Entries taken from a collection
============================================================
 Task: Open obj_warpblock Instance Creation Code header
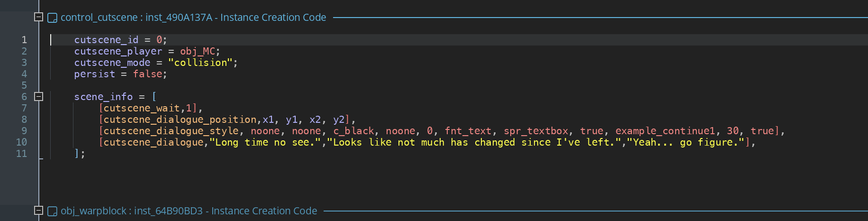pos(189,211)
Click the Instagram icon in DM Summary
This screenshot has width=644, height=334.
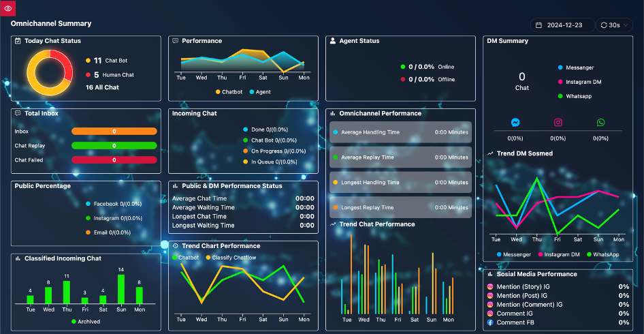click(558, 123)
============================================================
* **WORK ITEM**: Every record should be duplicated exactly, though any picture in it must be left out.

* **PROBLEM SOLUTION**:
 Task: Open obj_warpblock Instance Creation Code header
pos(189,211)
Click the Instagram icon in DM Summary
This screenshot has width=644, height=334.
click(558, 123)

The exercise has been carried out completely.